Changelog:

  • 9 Feb 2023: edit example code to use 0x456789abcdef instead of 0x123456789abcdef to avoid virtual addresses having unused bits.
  • 11 Feb 2023: fix page table offsets to page offsets; explicitly indicate that page tables are all the same size and start at the beginning of a page
  • 11 Feb 2023: mention that page tables are one page in the Your task section in addition to the sections below.
  • 13 Feb 2023: replace present with valid in Your task to be consistent with rest of writeup
  • 13 Feb 2023: explicitly indicate that page_allocate also allocates pages which don’t hold page tables in order to make the mapping work
  • 13 Feb 2023: explicitly note that not all of size_t va is used for the address translation because of the page table sizes
  • 14 Feb 2023: add hints section with some common issues
  • 18 Feb 2023: copy diagrams from lecture into hints section; along with new diagram for 2-level lookup; more prominenantly point to reading.
  • 20 Feb 2023: note more prominently that example code assumes LEVELS = 4
  • 27 Feb 2023: correct URL for reading link at bottom of hints

Your task:

  1. This assignment has multiple submissions.

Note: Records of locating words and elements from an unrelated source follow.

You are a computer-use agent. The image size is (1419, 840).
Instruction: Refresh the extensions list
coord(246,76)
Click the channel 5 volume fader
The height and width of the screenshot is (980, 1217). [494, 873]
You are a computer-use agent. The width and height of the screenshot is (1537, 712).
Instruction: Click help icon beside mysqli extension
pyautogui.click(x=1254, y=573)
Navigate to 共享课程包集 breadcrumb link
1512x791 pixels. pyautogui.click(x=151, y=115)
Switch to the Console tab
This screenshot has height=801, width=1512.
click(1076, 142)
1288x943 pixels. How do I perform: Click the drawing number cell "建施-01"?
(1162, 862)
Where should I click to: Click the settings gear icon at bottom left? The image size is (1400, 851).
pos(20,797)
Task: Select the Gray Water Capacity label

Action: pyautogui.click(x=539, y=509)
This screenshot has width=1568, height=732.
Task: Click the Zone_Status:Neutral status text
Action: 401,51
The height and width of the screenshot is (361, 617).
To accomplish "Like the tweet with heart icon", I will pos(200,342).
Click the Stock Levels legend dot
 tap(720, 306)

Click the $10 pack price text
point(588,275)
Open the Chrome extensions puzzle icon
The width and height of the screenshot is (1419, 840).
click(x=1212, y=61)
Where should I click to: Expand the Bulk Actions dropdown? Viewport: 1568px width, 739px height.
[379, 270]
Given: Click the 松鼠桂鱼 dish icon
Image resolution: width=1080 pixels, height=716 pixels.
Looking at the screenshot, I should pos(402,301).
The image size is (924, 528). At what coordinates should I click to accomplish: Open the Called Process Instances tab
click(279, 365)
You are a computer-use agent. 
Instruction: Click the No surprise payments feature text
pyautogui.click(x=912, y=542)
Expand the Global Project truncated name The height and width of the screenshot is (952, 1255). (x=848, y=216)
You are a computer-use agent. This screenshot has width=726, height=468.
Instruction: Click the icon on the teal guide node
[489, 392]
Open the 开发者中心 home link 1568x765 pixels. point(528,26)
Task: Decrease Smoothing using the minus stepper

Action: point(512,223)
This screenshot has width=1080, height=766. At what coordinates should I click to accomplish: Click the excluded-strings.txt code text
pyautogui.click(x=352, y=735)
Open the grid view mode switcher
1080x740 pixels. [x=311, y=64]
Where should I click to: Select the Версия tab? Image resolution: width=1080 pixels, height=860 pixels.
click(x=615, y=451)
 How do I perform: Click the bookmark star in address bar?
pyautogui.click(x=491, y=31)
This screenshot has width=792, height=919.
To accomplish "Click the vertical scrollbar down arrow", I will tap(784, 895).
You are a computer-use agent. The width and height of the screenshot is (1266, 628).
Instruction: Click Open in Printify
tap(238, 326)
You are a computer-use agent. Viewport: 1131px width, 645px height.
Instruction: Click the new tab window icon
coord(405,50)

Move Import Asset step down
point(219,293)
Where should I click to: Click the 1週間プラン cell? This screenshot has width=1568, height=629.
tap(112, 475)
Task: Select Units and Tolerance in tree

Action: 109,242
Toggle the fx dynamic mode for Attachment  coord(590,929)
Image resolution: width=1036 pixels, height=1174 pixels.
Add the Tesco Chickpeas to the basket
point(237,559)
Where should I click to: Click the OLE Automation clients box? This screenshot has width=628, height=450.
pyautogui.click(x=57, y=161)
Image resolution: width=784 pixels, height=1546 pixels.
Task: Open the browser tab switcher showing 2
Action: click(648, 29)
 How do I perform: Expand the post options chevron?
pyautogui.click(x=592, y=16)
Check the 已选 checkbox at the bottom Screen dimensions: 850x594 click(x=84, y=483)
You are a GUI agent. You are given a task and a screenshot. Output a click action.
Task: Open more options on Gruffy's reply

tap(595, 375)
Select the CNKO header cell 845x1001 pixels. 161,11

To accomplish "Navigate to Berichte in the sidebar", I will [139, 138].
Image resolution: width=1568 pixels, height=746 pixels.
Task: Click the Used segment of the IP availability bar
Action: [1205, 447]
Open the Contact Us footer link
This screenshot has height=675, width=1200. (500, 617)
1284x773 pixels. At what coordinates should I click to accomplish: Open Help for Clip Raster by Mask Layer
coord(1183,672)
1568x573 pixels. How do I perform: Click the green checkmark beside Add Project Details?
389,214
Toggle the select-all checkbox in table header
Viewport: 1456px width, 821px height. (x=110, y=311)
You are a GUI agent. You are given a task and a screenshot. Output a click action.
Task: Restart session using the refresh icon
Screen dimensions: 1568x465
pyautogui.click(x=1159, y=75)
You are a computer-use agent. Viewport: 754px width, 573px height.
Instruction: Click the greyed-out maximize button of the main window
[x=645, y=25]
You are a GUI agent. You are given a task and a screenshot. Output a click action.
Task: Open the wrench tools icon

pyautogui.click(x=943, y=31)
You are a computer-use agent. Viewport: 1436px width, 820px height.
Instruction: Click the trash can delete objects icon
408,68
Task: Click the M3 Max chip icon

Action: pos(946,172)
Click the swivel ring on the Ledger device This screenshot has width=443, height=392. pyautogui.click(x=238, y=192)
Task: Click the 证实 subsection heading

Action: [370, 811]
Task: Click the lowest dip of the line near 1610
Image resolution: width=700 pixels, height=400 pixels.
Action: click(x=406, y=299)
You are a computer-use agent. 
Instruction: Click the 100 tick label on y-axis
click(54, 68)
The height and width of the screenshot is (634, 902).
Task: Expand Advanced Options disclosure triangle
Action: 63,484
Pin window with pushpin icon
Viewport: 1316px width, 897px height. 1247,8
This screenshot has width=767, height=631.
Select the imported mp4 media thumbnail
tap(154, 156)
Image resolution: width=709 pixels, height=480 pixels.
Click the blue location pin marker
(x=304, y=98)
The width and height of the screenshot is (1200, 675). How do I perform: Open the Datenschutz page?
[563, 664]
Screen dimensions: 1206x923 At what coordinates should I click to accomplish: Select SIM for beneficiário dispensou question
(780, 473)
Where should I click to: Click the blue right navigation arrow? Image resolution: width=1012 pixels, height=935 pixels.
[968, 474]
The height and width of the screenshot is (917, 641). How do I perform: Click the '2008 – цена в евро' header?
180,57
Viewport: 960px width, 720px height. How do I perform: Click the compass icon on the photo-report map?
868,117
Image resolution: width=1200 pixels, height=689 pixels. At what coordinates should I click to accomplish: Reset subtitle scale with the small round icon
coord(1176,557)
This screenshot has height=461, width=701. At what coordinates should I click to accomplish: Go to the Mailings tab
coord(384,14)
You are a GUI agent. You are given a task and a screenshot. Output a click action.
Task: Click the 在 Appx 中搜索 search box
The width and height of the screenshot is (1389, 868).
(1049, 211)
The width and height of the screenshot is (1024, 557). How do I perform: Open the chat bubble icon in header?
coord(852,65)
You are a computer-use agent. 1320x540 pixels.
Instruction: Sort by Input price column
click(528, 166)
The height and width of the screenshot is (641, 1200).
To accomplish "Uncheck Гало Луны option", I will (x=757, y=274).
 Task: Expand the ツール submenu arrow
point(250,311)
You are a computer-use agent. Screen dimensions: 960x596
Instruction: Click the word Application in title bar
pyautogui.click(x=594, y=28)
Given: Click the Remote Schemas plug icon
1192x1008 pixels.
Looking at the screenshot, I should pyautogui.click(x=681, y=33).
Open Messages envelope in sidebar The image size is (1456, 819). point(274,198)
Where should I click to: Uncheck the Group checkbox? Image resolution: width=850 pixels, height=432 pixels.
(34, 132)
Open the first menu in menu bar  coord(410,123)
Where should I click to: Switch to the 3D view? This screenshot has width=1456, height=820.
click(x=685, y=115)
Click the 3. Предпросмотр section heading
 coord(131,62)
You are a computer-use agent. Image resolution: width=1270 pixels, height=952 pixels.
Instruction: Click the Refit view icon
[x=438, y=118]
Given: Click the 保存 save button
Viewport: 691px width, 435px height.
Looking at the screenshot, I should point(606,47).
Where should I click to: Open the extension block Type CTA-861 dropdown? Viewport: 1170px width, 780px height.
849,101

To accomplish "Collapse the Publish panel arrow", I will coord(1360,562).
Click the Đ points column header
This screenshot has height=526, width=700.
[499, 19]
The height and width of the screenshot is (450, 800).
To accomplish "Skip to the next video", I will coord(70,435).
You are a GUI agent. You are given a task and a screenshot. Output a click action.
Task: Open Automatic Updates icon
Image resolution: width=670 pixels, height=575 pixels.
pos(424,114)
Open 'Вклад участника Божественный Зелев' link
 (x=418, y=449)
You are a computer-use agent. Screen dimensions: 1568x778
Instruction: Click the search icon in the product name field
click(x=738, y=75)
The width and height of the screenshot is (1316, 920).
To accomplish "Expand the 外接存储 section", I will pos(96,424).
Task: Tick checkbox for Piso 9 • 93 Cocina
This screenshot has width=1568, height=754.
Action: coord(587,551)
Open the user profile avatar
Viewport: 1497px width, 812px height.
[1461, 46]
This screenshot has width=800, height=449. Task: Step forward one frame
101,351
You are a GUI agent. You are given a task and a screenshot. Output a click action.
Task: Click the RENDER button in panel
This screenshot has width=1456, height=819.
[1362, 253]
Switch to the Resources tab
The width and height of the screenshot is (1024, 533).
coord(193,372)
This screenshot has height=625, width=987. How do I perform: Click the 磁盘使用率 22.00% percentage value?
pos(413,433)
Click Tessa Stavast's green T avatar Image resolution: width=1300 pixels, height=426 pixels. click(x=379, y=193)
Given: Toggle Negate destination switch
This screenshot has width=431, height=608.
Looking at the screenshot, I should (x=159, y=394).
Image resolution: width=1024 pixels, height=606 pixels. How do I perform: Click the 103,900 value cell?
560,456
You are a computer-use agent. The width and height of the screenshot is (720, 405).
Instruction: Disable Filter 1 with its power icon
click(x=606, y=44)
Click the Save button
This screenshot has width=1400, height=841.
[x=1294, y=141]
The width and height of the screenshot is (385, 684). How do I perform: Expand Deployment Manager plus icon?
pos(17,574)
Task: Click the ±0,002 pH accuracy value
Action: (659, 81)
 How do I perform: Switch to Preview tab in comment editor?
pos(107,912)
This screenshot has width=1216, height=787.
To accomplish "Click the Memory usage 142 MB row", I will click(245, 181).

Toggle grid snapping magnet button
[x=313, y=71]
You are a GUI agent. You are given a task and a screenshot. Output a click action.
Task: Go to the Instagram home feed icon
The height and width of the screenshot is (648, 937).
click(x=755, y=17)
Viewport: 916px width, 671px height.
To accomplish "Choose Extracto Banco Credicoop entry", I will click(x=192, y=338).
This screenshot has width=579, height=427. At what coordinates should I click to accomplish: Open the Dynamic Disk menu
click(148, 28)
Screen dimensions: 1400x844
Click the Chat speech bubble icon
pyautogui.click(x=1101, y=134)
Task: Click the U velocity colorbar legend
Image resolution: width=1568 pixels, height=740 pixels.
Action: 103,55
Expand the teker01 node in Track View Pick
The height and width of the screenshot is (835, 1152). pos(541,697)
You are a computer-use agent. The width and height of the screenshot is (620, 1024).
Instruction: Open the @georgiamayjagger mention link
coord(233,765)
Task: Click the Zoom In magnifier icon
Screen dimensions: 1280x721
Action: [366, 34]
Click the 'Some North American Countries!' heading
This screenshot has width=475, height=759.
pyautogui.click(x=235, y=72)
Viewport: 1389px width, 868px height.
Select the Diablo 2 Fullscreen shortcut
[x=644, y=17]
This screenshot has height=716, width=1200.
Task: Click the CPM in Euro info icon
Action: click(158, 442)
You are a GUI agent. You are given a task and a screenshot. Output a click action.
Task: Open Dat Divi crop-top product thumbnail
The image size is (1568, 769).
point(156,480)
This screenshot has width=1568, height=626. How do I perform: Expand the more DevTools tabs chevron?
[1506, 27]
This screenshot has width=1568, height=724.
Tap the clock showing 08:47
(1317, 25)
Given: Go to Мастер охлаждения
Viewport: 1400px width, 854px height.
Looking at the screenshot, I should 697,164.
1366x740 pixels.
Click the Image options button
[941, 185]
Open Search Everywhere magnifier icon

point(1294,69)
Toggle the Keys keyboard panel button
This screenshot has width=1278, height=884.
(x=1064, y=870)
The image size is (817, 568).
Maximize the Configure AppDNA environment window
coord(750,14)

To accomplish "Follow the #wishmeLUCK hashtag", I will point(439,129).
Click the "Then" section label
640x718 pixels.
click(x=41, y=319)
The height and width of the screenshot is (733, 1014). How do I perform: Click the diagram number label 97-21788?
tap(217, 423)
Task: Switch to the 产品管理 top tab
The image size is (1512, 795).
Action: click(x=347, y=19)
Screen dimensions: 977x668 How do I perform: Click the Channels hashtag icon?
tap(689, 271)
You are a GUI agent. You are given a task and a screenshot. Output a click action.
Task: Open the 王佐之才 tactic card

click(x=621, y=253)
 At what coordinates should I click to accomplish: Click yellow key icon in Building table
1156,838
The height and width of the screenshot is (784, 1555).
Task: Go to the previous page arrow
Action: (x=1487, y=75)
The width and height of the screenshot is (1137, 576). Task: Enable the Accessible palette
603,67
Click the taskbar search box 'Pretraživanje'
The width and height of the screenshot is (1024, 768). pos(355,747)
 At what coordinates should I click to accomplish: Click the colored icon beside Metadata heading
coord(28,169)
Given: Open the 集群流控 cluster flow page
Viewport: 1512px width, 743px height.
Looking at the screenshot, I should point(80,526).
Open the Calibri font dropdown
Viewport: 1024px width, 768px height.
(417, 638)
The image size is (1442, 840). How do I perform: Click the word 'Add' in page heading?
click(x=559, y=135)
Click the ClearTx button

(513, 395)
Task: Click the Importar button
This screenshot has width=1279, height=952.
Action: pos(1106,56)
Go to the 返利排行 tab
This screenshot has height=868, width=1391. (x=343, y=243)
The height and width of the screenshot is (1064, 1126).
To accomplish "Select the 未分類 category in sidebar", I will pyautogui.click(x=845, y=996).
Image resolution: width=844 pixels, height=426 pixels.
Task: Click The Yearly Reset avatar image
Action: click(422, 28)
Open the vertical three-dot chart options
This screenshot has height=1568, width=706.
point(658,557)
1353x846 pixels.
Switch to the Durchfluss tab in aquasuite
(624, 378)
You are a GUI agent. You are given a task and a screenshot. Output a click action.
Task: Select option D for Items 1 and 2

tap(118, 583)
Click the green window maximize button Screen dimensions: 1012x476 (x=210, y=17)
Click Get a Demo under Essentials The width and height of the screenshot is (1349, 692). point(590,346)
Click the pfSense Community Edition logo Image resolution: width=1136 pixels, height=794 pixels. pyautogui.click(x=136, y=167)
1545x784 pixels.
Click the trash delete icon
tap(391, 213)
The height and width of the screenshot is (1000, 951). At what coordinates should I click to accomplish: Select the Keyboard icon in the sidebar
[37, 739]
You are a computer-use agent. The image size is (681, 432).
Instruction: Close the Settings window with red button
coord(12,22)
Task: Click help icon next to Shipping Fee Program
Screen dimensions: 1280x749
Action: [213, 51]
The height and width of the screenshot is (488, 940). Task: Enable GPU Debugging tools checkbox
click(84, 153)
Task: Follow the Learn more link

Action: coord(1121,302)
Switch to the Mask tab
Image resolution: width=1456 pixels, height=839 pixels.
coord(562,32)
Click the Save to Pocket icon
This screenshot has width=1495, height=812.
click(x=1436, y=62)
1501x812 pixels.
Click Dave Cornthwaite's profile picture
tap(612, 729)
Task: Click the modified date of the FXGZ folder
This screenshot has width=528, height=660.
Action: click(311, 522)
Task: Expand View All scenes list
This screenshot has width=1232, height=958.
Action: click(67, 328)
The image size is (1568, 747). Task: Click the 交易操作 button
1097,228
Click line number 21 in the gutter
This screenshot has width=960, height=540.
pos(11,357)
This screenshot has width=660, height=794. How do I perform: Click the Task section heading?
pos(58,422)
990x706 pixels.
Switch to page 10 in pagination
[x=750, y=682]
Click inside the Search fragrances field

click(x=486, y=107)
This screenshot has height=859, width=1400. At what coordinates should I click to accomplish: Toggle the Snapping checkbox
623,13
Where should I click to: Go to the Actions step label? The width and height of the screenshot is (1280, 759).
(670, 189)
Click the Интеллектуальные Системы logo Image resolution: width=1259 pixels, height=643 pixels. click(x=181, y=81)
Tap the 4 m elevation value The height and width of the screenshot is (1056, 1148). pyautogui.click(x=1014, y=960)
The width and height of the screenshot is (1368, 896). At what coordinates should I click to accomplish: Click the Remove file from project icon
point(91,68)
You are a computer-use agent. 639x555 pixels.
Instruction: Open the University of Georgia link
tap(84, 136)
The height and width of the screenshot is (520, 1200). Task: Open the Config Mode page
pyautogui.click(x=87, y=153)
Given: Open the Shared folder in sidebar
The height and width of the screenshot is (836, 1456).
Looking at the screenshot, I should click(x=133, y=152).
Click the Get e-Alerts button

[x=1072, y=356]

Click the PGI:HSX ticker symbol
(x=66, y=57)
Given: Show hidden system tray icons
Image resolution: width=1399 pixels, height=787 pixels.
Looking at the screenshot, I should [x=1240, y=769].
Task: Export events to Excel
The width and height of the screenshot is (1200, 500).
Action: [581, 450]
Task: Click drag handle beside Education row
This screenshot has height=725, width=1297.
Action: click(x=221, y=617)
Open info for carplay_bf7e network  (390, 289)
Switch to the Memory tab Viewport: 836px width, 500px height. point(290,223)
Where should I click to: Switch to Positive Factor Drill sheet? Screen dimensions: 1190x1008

    For the first submission, you must complete:

    • item 2 below with LEVELS only set to 1 and POBITS only set to 12.

    and two of:

    • item 2 with LEVELS being set to 2 (in addition to 1) and POBITS only set to 12
    • item 2 with LEVELS and POBITS having any valid value
    • item 3 below (a Makefile)
    • item 4 below (a README)
    • item 5 below (a LICENSE and licenses.txt file)

    For all parts of this assignment, follow the coding style described below and make sure your code does not give warnings when compiled with -Wall1.

    For the second submission, which is in preparation for a code review, you must complete all parts except part 5 and 6 below.

    For the final submission, you must complete all parts below (and should fix any problems identified in the code review).

    (This assignment will be worth considerably more than a normal one-week assignment. A vast majority of the grade for the assignment will be based on what you submit on the final submission. For the final submission, we will grade (again) tasks which should have been completed on earlier submissions.)

  2. Implement a simulation of multi-level page table lookup and allocation. For the purposes of this simulation physical addresses are the ones your simulation program can access via pointers.

    The layout of this page table must be configurable via config.h, which will #define the constants:

    • LEVELS – number of levels in the page table
    • POBITS – the size of page offsets

    Page table entries will take up 8 bytes, with the least significant bit being the valid bit. Each page table (at each level) will take up one page.

    Your code must implement API provided by a header file called mlpt.h, an version of which is supplied here. It includes:

    • extern size_t ptbr — page table base register; must be initially 0. Later, will contain the address of a page table your code allocates as a result of calls to page_allocate.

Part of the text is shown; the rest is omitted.